» **DOCUMENT SECTION**
○ ○ ○ ○ ○

Remix album by Front Line Assembly
- Released: August 17, 1998
- Recorded: 1998
- Genre: Electro-industrial, psytrance, EBM
- Length: 1:43:56
- Label: Off Beat, Metropolis, Energy, Synthetic Symphony
- Producer: Bill Leeb, Chris Peterson

Front Line Assembly chronology
| Cryogenic Studios (1998) | Re-Wind (1998) | Monument (1998) |

= Re-Wind =

Re-Wind is a remix double album by Vancouver industrial band Front Line Assembly, released in 1998. All tracks were originally recorded for the band's previous studio album [[(FLA)vour of the Weak|[FLA]vour of the Weak]] (some as b-sides). The band's longtime mixer, Greg Reely, had been absent on the original album and was brought back in on Re-Wind; therefore, disc one sees the band remixing itself with Reely's help. Disc two presents remixes by other artists.

○ ○ ○ ○ ○

» **RECORDED INFORMATION**
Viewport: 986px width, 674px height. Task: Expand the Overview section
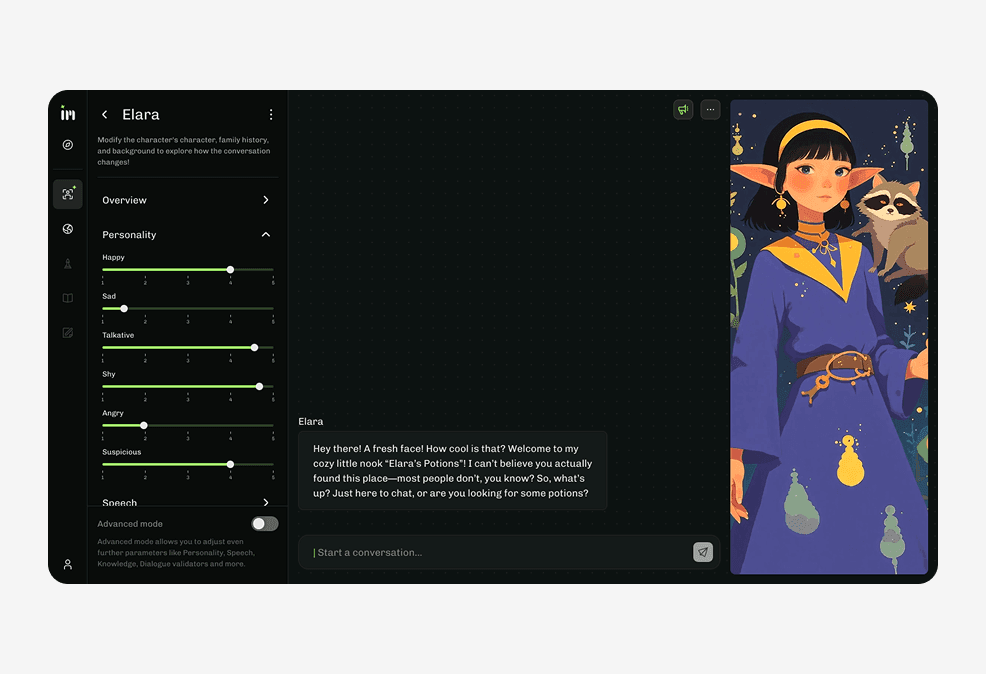point(265,200)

○ ○ ○ ○ ○

» **WRITTEN PROBLEM 1**
Translate this sentence from the Re-Wind entry into Spanish: "Disc two presents remixes by other artists."
» **WRITTEN PROBLEM 2**
According to the Re-Wind entry, who is the band's longtime mixer?
The lines are separate material and have no connection to the Re-Wind entry.

» **TASK RESULT 1**
El disco dos presenta remezclas de otros artistas.

» **TASK RESULT 2**
Greg Reely.